▶ [Directions]: Every record that follows must be duplicated exactly, with images left out.

(Stored data)

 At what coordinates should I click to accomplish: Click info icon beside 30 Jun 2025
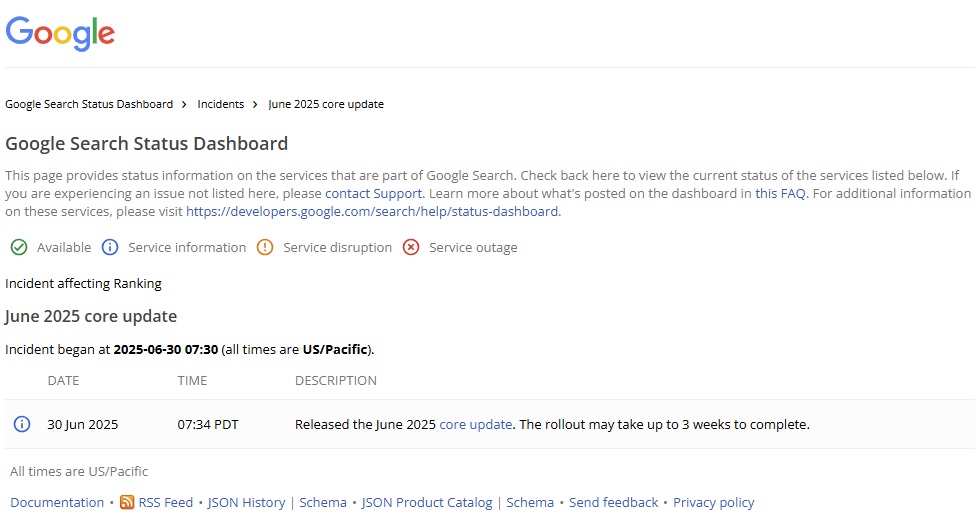point(21,424)
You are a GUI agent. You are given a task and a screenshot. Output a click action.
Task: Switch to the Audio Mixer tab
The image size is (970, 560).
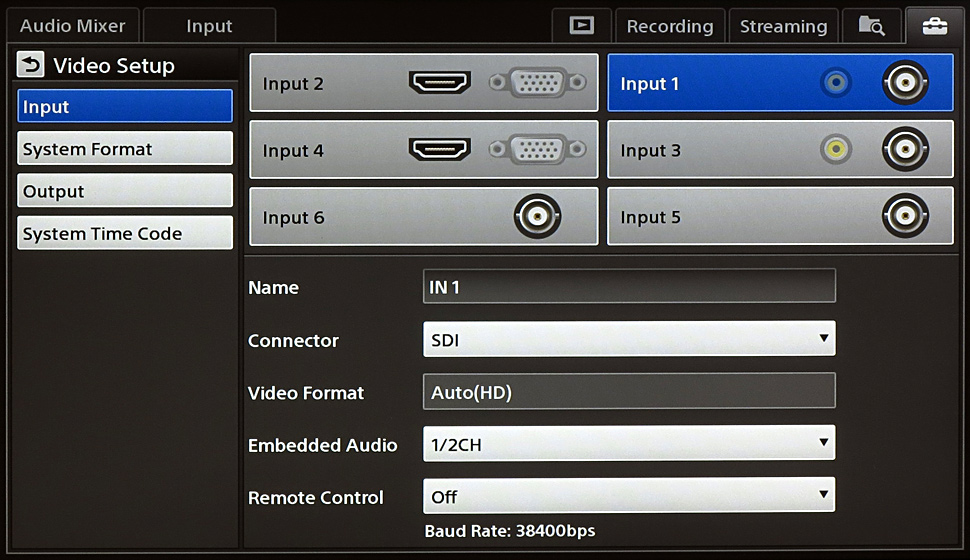pos(72,26)
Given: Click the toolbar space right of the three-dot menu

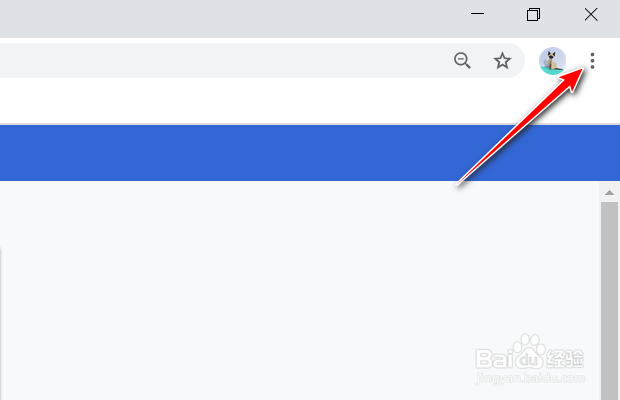Looking at the screenshot, I should tap(612, 61).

▶ [Output]:
 At what coordinates should I click to accomplish: Click info icon beside 30 Jun 2025
point(21,424)
You are a GUI agent. You are given a task and a screenshot. Output a click action.
Task: Switch to the Audio Mixer tab
The image size is (970, 560).
pos(72,26)
Given: Click the toolbar space right of the three-dot menu

Looking at the screenshot, I should tap(612, 61).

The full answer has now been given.